◆ TASK OBJECTIVE ◆
Look through the data that follows and copy each line with the string "resolution".

── PROVIDED MATERIAL

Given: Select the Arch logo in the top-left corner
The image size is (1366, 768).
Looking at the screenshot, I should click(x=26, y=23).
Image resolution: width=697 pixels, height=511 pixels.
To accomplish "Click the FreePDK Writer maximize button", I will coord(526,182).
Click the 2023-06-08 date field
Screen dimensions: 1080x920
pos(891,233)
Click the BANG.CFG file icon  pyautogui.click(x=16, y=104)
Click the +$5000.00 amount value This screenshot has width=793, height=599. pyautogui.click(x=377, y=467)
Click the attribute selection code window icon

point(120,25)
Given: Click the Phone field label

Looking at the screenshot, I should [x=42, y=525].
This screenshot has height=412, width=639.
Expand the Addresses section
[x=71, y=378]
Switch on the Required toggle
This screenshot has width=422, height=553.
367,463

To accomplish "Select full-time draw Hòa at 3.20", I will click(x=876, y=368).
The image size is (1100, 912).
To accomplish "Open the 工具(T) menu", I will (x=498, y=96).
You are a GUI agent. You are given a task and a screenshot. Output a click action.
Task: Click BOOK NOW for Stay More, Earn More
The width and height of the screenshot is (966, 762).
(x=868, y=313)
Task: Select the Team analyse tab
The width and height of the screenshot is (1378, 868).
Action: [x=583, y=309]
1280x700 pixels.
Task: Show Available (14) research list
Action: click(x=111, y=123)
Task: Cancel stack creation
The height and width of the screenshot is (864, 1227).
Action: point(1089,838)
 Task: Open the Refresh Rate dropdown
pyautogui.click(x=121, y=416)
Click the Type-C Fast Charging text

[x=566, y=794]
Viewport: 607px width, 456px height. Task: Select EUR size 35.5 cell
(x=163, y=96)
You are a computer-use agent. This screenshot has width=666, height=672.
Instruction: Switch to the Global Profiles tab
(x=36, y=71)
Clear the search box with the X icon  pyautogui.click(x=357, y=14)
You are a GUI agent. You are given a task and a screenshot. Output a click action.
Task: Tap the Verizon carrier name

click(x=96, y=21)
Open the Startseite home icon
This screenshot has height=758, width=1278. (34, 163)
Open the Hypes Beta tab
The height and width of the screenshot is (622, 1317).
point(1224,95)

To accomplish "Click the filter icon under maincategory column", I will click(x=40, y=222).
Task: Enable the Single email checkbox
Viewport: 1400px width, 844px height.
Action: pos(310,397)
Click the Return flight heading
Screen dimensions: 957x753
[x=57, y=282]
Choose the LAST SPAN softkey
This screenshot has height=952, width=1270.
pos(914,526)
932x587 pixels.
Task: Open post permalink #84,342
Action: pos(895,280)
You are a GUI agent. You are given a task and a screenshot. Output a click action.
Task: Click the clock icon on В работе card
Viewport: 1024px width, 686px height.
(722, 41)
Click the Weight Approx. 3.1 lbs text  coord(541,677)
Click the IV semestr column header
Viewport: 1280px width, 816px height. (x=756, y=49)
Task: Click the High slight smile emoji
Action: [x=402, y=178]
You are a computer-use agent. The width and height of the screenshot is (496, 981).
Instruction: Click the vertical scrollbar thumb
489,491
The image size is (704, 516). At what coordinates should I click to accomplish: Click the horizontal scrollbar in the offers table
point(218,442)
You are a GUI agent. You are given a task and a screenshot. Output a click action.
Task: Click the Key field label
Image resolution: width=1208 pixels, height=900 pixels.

────

◆ EXERCISE RESPONSE ◆
Image resolution: width=697 pixels, height=511 pixels.
Image resolution: width=1208 pixels, height=900 pixels.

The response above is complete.